La narración continúa siendo simple y divertida, pero conlleva un mensaje profundo y eterno. Según su director, Jon Turteltaub, «Lo más asombroso de la historia es esta pequeña lección sobre querer tomar el camino más corto, hacer las cosas de la manera más fácil, buscando satisfacer ese deseo que todos tenemos de crecer un poquito más rápidamente».

Ahora bien, a pesar de la candidez del ratón Mickey y de la presunta ingenuidad de la trama, la historia del joven aprendiz es una metáfora de las catástrofes que acompañan la acción del ser humano, una versión simpática del mito de Prometeo con su robo del fuego de los dioses.

No en vano, Fantasía se estrenó en 1940, en plena ocupación nazi de Europa. No faltaron las voces críticas que percibieron un paralelismo entre el desastre ocurrido en el taller del mago y la eclosión del delirio totalitario. El 25 de noviembre de 1940, la periodista Dorothy Thompson escribió para el The New York Herald Tribune una reseña muy dura sobre la película. Afirmaba que «salió del teatro casi con un ataque de nervios», porque era una «horrible pesadilla». Y comparó el relato infantil con el nazismo desenfrenado, «el abuso de poder» y «la traición pervertida de los mejores instintos». También señalaba que la película descubría el carácter «titánico» de la naturaleza, mientras que el individuo no era más que «un liquen encadenado en la piedra del tiempo». Su conclusión era que el film se mostraba «cruel», «brutal y embrutecedora», una «caricatura negativa de la decadencia de Occidente». La periodista se angustió hasta el extremo que salió de la sala de proyección sin acabar ver el final de la película.

Desde la docencia corremos el riesgo de jugar a aprendices de brujo, a innovar por puro esnobismo. En ocasiones, aplicamos técnicas sin conocerlas a fondo. Imitamos a los “maestros” cuyas clases funcionaban tal vez no tanto por el método en sí, sino por su maestría, su talento personal, su experiencia en el aula, sus conocimientos, el contexto particular de los alumnos y de la escuela… Un método o una técnica dista mucho de ser una varita mágica.

Por otro lado, abocamos a los más jóvenes a ser aprendices de brujo al poner a su disposición recursos para los cuales seguramente aún no están preparados y no saben gestionarlos adecuadamente.

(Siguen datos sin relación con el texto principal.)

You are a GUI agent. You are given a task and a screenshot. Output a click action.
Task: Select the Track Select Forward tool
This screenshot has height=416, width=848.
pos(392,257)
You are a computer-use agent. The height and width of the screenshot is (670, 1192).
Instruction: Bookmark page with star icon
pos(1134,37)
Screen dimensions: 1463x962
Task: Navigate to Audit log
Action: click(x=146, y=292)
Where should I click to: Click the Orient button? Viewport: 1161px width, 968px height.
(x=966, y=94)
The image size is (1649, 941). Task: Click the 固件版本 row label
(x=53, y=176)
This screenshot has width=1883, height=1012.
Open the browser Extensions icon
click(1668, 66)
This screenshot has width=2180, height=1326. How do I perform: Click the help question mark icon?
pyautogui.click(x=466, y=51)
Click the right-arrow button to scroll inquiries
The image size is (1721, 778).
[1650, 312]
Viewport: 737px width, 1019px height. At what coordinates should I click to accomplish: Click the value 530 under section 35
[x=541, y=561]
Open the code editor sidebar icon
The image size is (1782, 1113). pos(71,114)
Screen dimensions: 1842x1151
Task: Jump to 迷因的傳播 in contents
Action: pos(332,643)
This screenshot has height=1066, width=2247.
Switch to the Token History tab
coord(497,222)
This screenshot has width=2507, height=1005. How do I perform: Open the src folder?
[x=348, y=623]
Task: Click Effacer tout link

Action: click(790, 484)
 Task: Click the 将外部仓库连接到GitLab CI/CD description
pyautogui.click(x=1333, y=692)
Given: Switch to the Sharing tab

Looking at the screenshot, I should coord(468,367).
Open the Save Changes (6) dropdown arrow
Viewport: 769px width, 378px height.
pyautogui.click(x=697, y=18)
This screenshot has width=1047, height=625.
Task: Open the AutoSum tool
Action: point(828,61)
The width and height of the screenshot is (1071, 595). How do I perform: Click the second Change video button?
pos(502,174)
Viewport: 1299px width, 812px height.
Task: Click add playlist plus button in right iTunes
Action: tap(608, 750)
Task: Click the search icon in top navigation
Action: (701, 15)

Podemos buscar atajos para librarnos del esfuerzo, de las exigencias del trabajo metódico y riguroso, pero aprender no se improvisa. Es una tarea que requiere tiempo y fuerza de voluntad. De lo contrario, podemos generar auténticos desastres, eso sí, desde la ingenua temeridad de quien aspira a llegar a la meta saltándose las etapas requeridas.